> Exercise details
Copy out the data verbatim, from the line containing "1178x503 pixels. How" through the end of the data, and omit the pictures.

> Given entries
········

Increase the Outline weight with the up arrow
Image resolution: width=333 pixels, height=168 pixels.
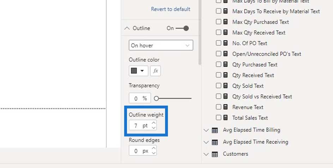(x=153, y=123)
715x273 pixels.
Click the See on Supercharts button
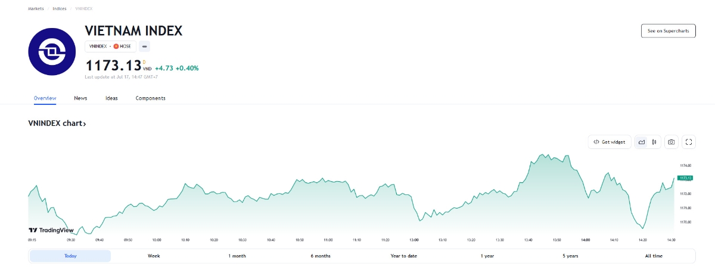668,30

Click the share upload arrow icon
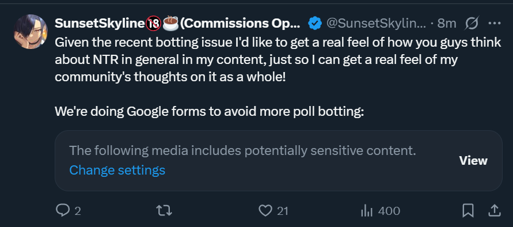(495, 211)
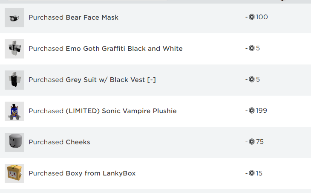The height and width of the screenshot is (193, 311).
Task: Open the Boxy from LankyBox link
Action: (x=101, y=173)
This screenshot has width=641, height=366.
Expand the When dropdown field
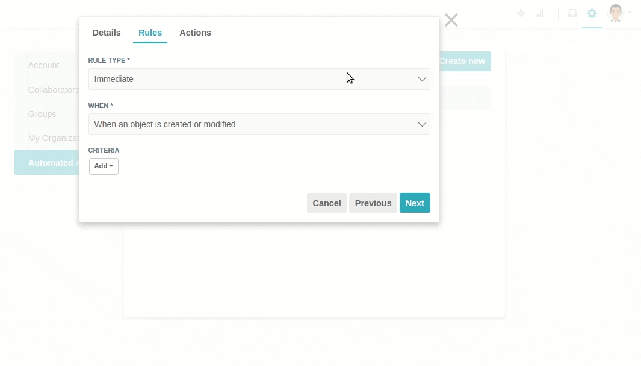[259, 124]
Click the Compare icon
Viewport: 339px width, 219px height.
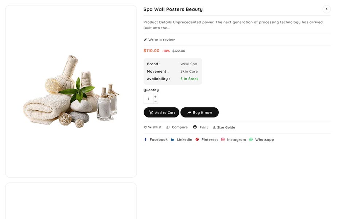168,127
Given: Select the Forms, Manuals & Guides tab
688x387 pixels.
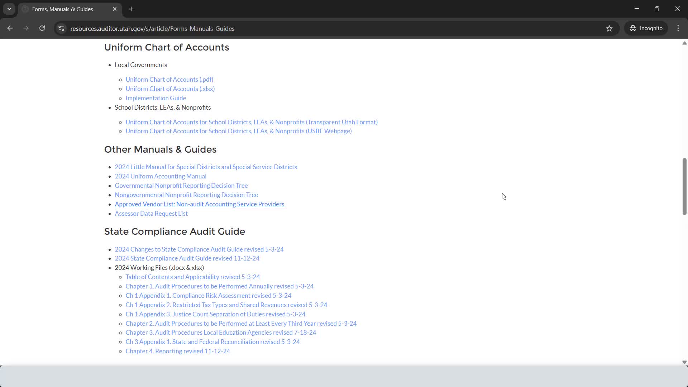Looking at the screenshot, I should (63, 9).
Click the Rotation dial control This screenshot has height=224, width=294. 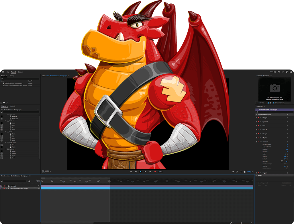pos(282,161)
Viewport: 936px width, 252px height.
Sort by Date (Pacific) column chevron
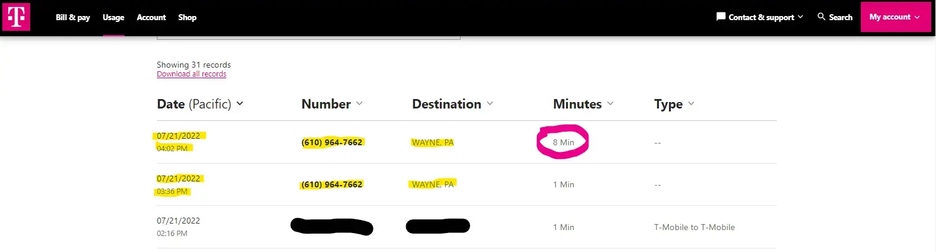click(x=240, y=103)
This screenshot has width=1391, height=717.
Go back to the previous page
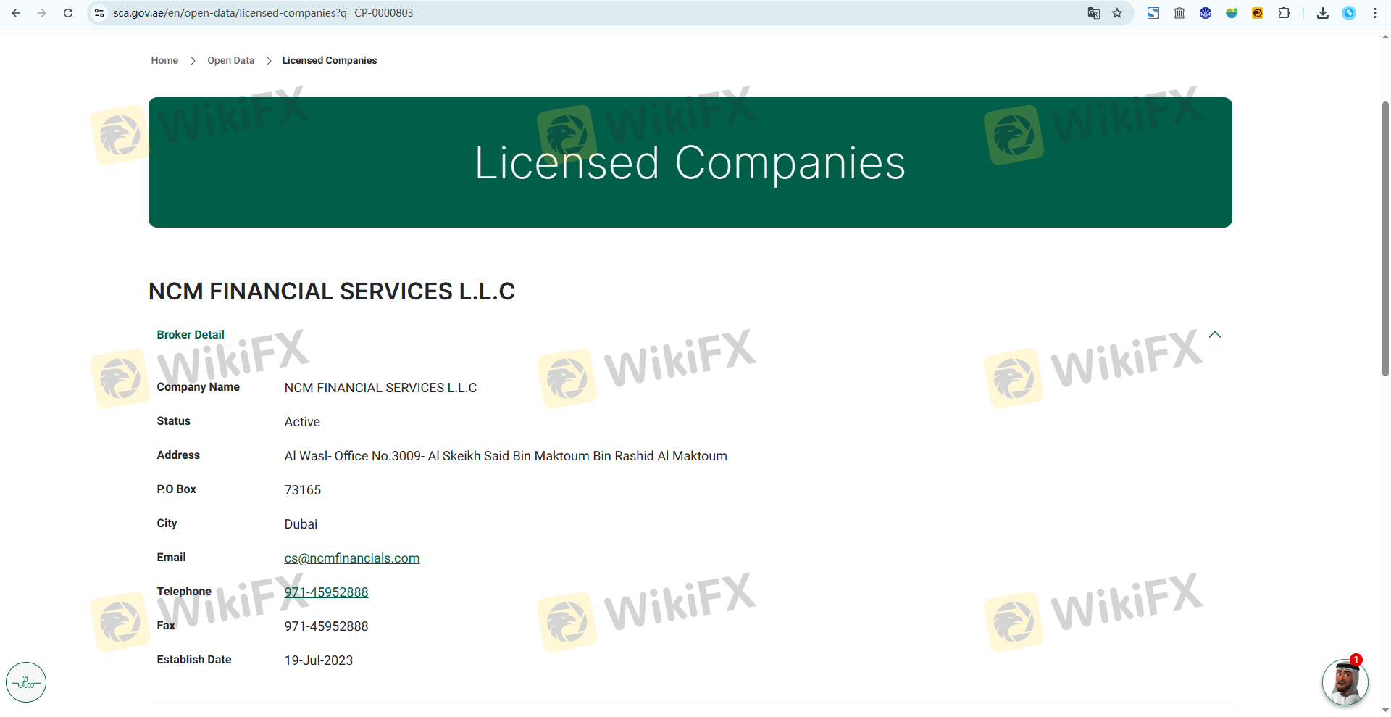click(16, 13)
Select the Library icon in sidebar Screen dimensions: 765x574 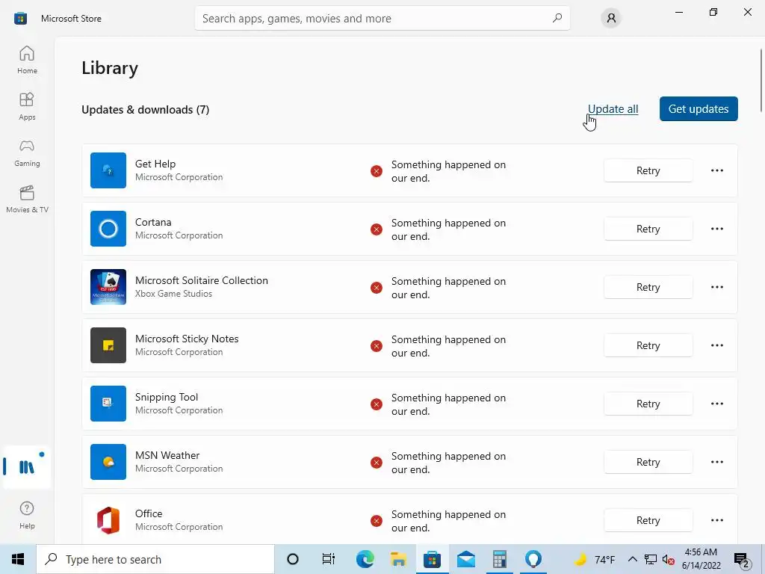(x=27, y=467)
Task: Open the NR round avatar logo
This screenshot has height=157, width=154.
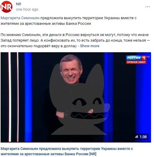Action: (6, 7)
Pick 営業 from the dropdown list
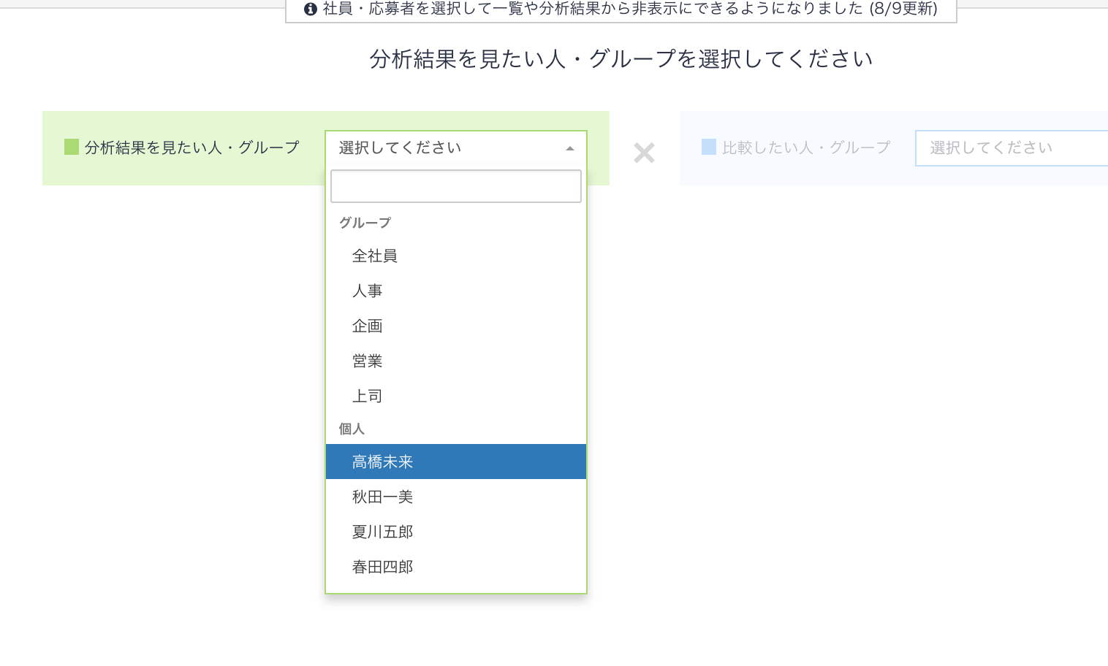Image resolution: width=1108 pixels, height=666 pixels. [368, 361]
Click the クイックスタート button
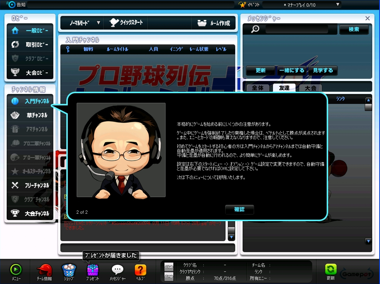Viewport: 380px width, 284px height. (x=126, y=23)
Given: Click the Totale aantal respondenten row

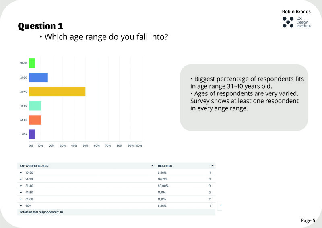Looking at the screenshot, I should pyautogui.click(x=42, y=212).
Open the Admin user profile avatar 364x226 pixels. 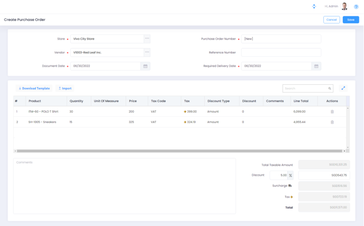point(344,6)
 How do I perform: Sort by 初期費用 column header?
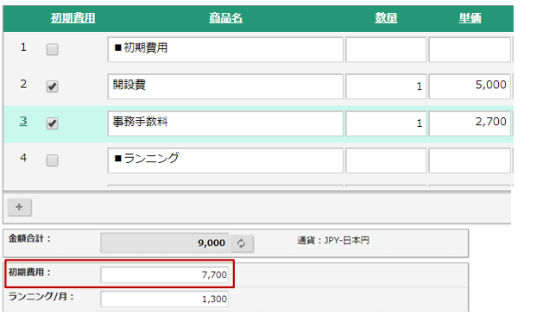tap(73, 18)
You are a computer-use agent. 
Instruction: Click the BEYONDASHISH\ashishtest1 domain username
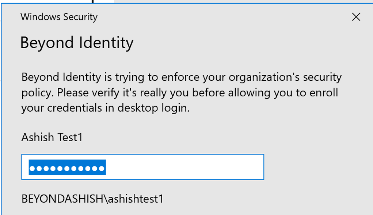[x=92, y=199]
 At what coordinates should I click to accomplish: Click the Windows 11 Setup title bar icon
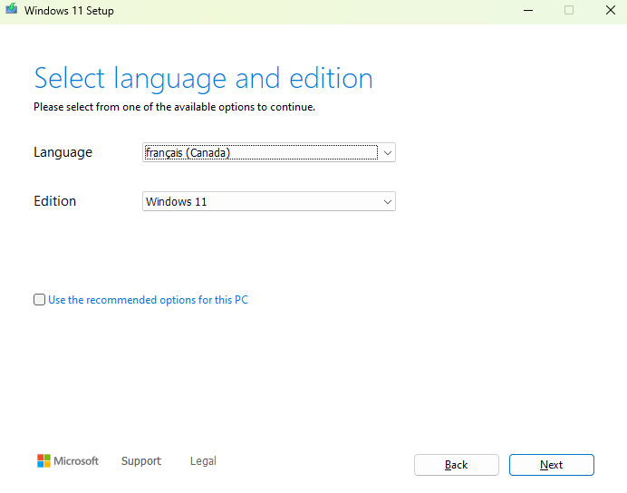(12, 11)
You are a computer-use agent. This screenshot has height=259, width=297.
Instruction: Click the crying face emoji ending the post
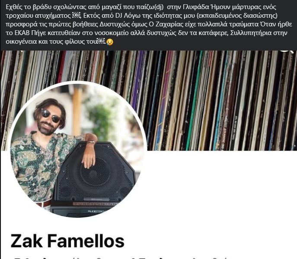point(110,42)
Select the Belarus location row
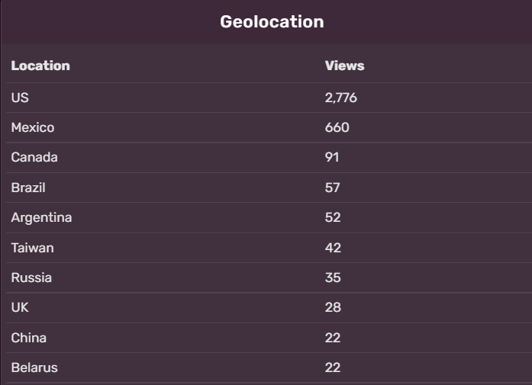This screenshot has height=385, width=532. coord(34,367)
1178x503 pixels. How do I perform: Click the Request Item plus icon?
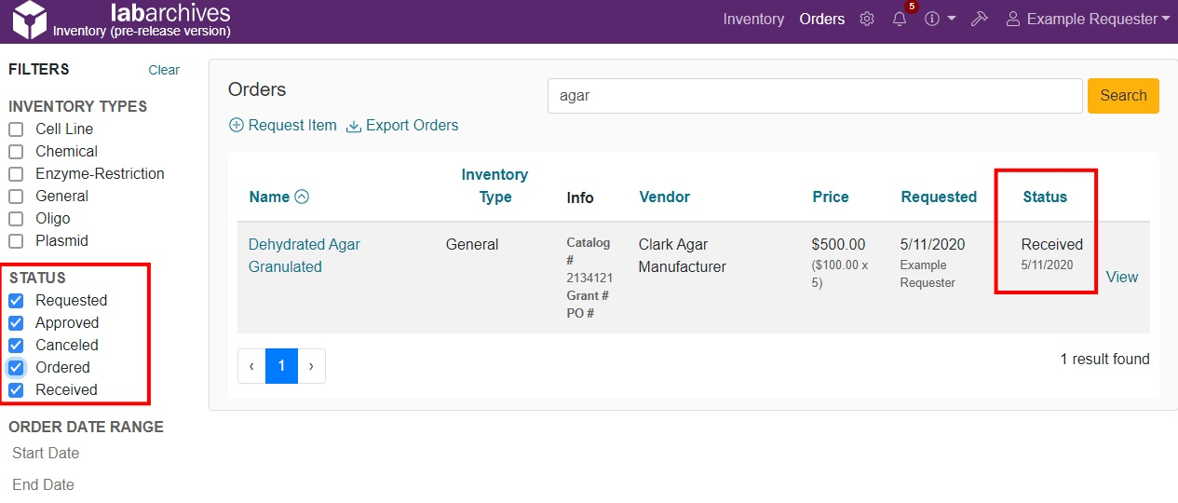pos(237,126)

········

> Exercise solution
1178x503 pixels. How do I perform: Click the Request Item plus icon?
pos(237,126)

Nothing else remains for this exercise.